Rosetta Stone of Linear Algebra
While learning Linear Algebra, I’ve found that, very often, I go back and revisit certain concepts, and try to geometrically understand what certain concepts represent. I found myself engaging in this excercise quite often, and it helped me deepen my intuition for the subject. Often times, a single explanation for a concept may not be sufficient to fully capture the oddities of mathematical object like Matrices. It’s necessary to ponder over it, and turn the object around from various different angles to get “it”. I’ve found “it” is as elusive as ever, and end up learning something that I quite didn’t understand each time I revisit something I thought I already knew well enough. These are some of the questions I found myself asking over and over again (some not as much as others).
- What does the dot product of two vectors represent?
- What is the euclidean norm of a vector?
- What is the Cauchy Schawrz Inequality?
- Can you see that matrices are representations of Linear Transformation in a n-dimensional space?
- What do rectangular matrices represent?
- What do the basis vectors represent in a n-dimensional space?
- What is meant by a Rank of a Matrix?
- What is meant by a Singular matrix?
- What is meant by a Span of a Matrix?
- What do we mean when we say, a set of vectors are linearly independent? Or, when is a set of vectors linearly independent/dependent?
- What is a subspace?
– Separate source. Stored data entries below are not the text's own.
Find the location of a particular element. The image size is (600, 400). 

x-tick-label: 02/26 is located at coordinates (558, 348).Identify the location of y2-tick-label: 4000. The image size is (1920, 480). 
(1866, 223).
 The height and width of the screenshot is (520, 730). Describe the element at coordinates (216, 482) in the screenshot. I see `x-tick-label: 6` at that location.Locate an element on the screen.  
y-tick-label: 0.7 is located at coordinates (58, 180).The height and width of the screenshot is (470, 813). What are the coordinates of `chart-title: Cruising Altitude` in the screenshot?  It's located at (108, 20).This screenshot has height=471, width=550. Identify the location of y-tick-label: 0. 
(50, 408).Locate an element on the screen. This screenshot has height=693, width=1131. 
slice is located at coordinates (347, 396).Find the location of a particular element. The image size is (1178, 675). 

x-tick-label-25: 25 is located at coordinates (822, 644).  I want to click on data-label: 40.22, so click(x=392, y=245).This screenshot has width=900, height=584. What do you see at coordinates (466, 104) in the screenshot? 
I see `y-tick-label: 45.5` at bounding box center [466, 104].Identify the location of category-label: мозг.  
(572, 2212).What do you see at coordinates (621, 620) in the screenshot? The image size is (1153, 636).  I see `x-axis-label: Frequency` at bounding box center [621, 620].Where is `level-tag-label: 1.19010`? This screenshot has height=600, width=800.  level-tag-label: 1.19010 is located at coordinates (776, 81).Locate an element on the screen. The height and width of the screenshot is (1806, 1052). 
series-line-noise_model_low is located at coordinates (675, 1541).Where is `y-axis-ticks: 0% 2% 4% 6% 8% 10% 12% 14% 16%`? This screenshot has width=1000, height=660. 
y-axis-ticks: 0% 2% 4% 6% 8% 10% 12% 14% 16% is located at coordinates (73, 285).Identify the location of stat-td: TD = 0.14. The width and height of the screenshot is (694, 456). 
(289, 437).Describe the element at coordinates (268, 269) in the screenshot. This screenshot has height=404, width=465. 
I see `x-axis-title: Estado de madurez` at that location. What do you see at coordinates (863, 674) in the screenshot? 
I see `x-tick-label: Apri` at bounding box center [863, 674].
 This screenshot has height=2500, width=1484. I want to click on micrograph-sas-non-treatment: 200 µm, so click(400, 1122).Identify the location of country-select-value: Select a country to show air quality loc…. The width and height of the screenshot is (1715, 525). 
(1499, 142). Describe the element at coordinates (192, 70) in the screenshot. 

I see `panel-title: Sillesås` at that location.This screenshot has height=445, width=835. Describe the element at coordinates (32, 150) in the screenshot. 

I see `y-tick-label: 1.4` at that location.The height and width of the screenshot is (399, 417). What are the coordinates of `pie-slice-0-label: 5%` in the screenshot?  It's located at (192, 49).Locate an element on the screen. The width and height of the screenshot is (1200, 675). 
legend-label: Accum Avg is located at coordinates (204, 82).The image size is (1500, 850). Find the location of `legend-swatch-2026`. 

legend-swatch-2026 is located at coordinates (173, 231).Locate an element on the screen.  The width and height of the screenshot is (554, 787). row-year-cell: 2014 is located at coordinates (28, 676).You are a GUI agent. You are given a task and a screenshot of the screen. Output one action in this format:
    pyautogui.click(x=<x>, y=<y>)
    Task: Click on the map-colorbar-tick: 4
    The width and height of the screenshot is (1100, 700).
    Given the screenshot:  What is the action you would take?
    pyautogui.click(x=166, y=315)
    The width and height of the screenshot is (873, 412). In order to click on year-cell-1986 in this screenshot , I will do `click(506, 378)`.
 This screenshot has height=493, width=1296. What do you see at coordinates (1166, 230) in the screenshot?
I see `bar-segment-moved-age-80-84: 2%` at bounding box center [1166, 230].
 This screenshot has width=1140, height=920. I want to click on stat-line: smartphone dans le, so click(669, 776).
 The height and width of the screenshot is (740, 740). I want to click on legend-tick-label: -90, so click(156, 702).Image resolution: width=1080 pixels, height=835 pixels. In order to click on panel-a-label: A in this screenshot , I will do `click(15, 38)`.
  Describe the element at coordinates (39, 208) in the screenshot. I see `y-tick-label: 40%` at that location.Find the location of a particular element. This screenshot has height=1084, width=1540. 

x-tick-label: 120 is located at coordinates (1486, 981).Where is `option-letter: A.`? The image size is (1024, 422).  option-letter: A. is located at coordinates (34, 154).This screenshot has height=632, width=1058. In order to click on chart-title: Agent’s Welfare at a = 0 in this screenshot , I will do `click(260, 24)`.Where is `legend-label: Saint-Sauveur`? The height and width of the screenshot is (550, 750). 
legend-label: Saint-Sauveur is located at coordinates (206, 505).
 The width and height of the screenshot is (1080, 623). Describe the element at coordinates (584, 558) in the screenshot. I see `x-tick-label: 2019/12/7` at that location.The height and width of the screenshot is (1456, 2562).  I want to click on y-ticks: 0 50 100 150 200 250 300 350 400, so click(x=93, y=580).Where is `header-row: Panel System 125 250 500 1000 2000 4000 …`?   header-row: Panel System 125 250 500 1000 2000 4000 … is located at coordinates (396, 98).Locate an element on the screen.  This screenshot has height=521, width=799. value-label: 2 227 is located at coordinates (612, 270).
How to think about Rank in the context of Subspaces?
- What does the four fundamental subspaces, i.e, Column Space, Row Space, Left-Null Space, Null Space/Kernel represent?
- What does the determinant of a matrix represent?
- Why is the determintant for a matrix with linearly dependent set of column vectors zero?
- What does the inverse of a matrix represent?
- What does a Pseudoinverse of a rectangular matrix represent?
- What strategies can you think of when in Ax = y (A not necessarily a square matrix), where y is not in the column space of A?
- What does AB represent where A and B are both matrices in a n-dimensional space?
- What do peudoinverses represent and in which scenarios can they be useful?
- Do you understand how Projections works? Think of Projecting a vector onto another vector. And then think of projecting a vector onto a m-dimensional subspace spanned by some set of column vectors in, say, A.
- Do you understand how to decompose a vector into two orthogonal vectors?
- Can you visualize QQ^t where Q is an orthogonal matrix? And can you see how Q.Q^t is I?
- Can you see how Orthogonal Projections to a m dimensional subspace of R^n space of a nxm matrix (n > m) would function like?
- What kind of linear transformation effect does a diagonal/orthogonal/symmetric/skew-symmetric etc have on a vector space as a whole?
- How are Orthogonal projections used for least-squares model fitting?
- What do eigen values and eigen vectors represent?
- Can you see why Eigen value decomposition (Or Spectral Decomposition) works?
- Can you reason why Eigenvectors are sign ambiguous?
- Can you reason why Eigenvectors of symmetric matrices are pair-wise orthogonal?
- What do singular values in the context of SVD Represent?
- Can you see how the original matrix can be arrived from spectral decomposition through repeated addition of rank-1 approximations?
- Can you geometrically understand SVD for any NxM matrices?
- Can you visualize what Quadratic forms represent?
- What are positive semi-definite (PSD) matrices? And what are the different types of Definiteness of Matrices and why do mean in relation to Quadratic forms?
The identities that follow from each of these questions is not of importance in this article, as it can be understood by extension of having understood the concepts the questions try to focus on. In most cases, understanding the underlying intuition behind these concepts should be enough to understand why certain identities hold true without the need for outlining a formal proof. Though it may not be applicable in all of the cases, it should hold true for most of the cases. Which should give you sufficient motivation to then go ahead and understand those tricky parts later. I’ve found a great resource which outlines many such identities (but not all of them) here
I will be adding to this list of questions as I study more of the subject matter, and am introduced to more not-so-obvious aspects of the subject.